Start of Information supplied

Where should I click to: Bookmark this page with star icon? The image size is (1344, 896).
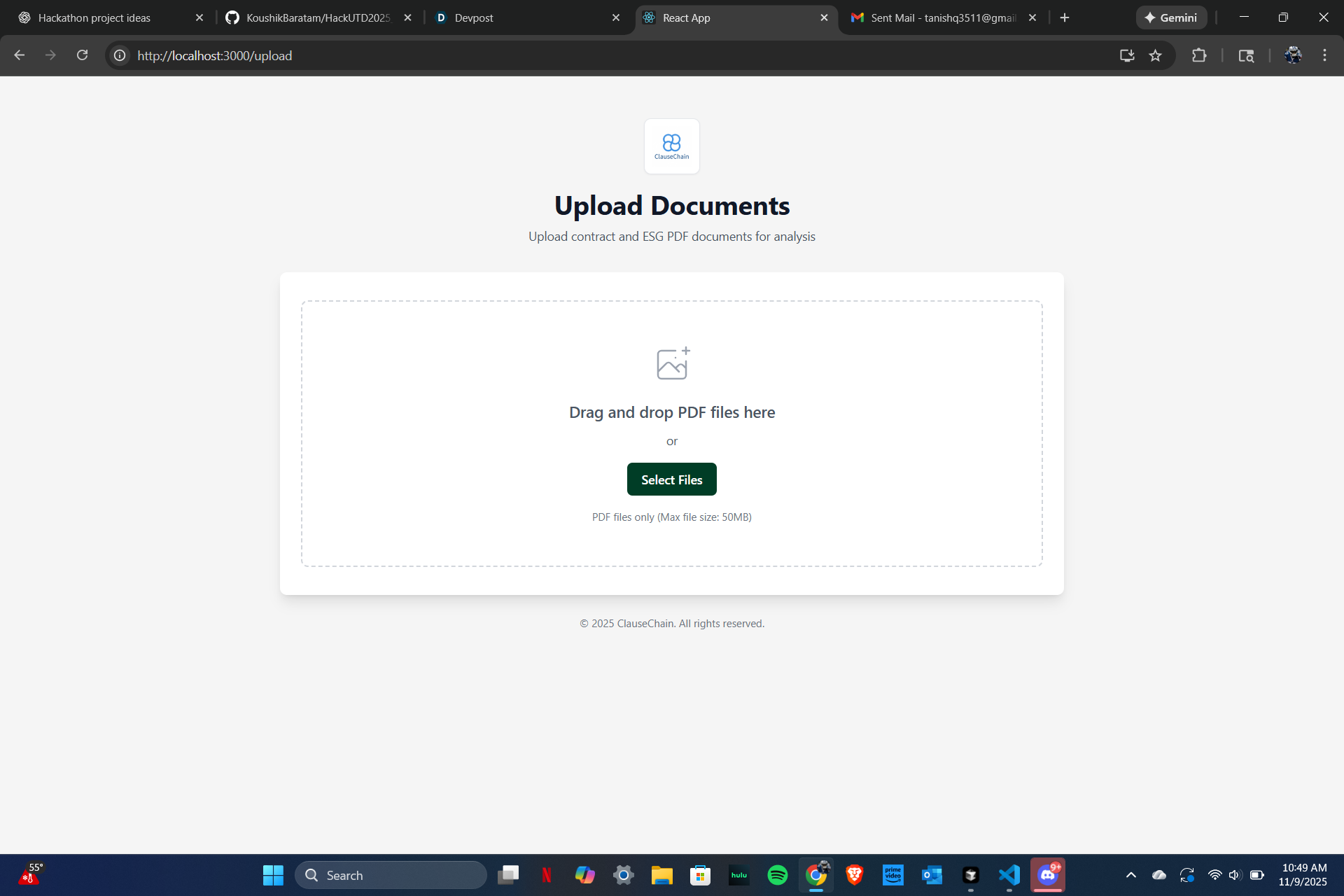1155,55
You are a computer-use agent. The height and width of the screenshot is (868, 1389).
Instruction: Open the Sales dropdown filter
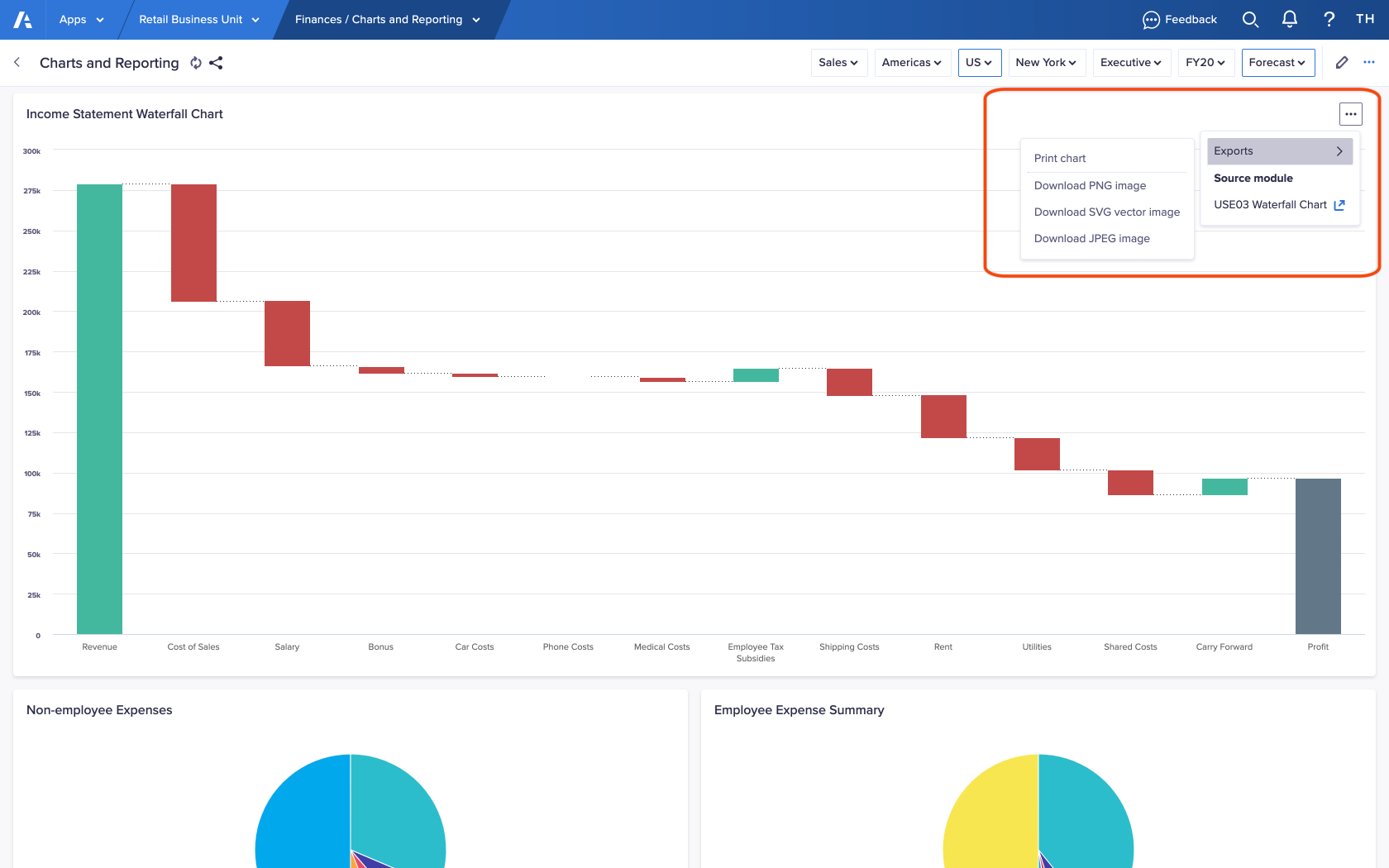tap(838, 62)
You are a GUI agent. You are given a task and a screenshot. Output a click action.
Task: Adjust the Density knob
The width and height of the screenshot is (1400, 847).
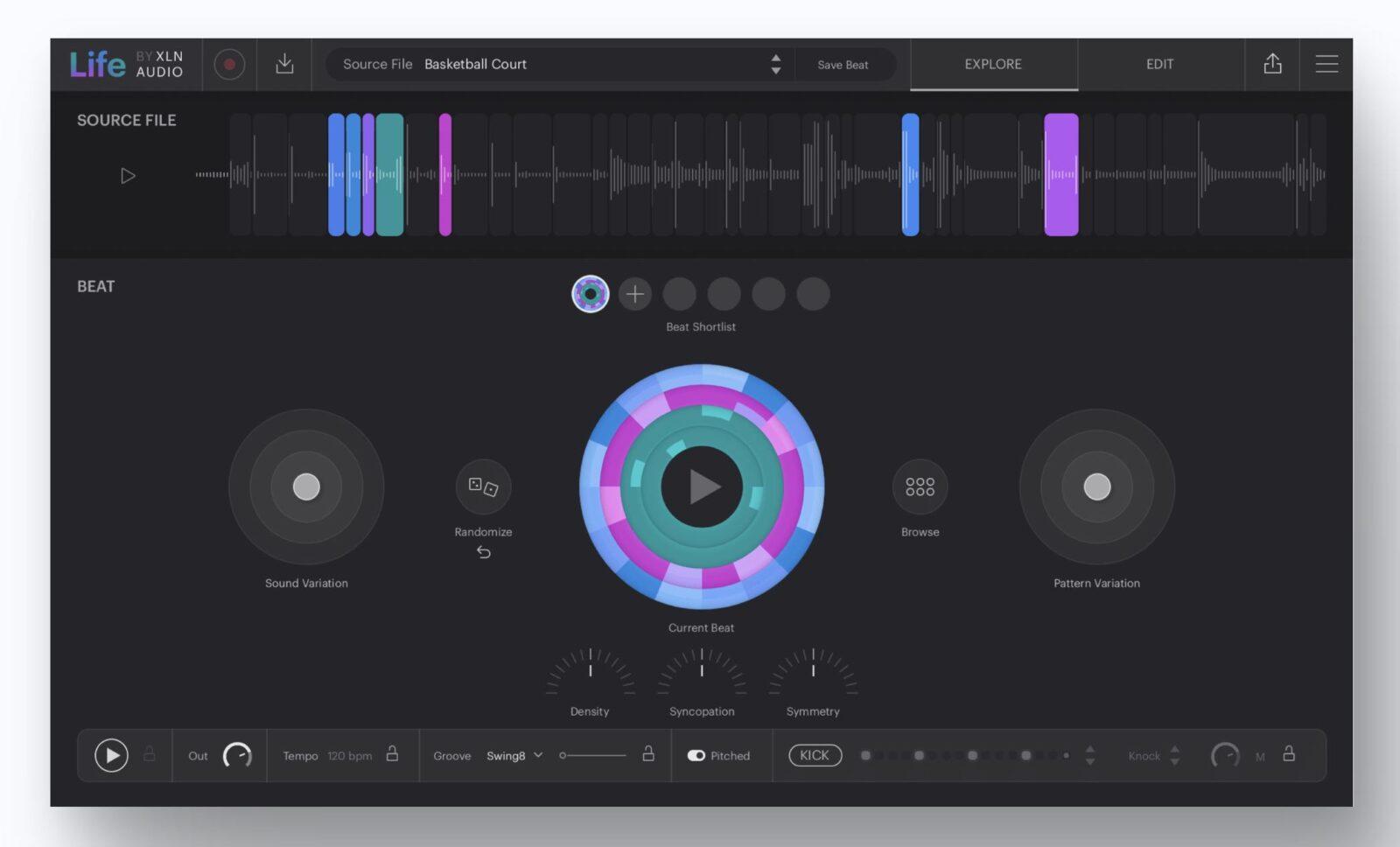[589, 672]
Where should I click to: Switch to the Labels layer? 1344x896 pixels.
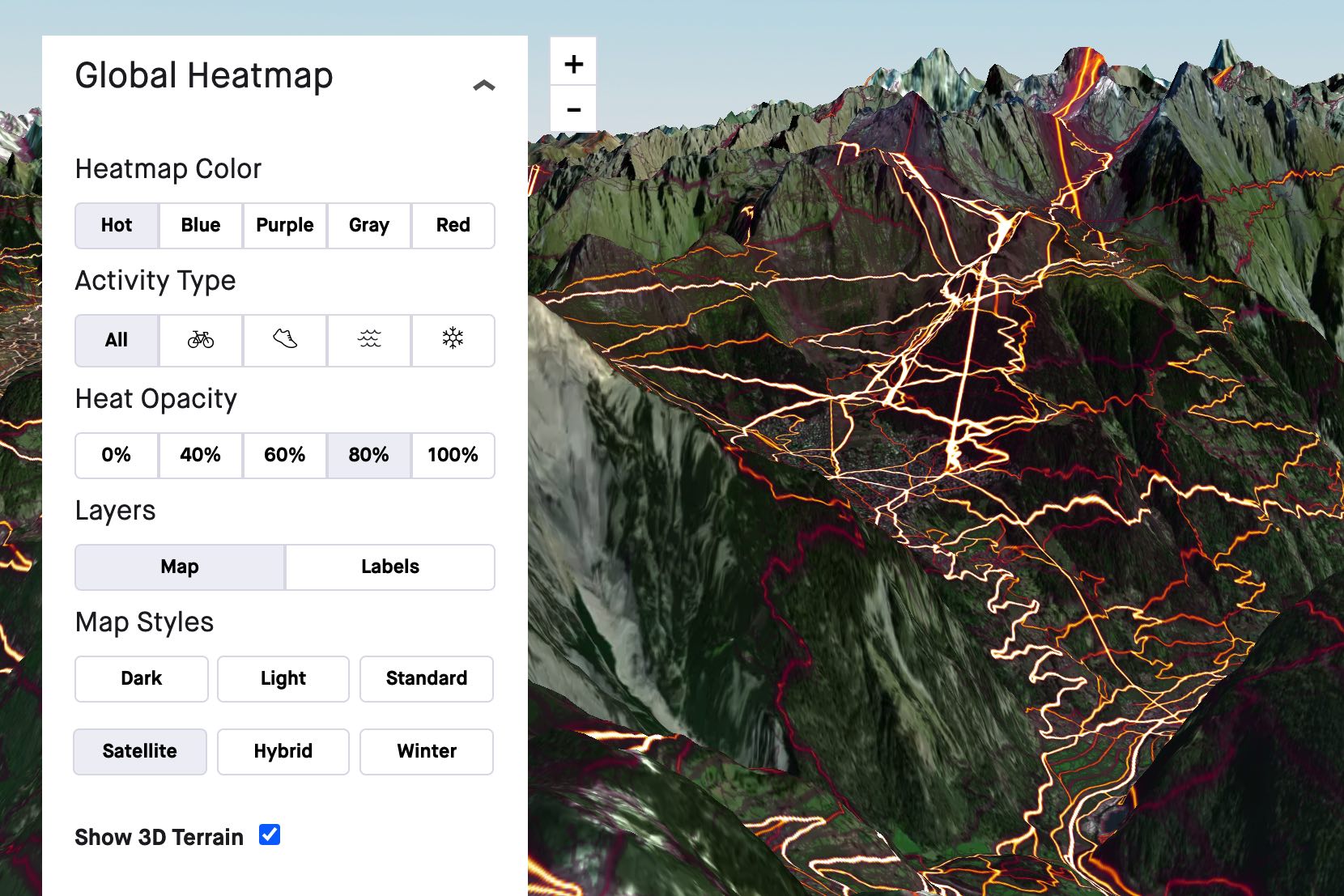click(x=389, y=567)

End of Information supplied

» Assignment
Every line above with the word "agent" is to be copied out.

» Answer space
You are a computer-use agent. The height and width of the screenshot is (868, 1389).
You are a GUI agent. You are given a task and a screenshot. Output a click action.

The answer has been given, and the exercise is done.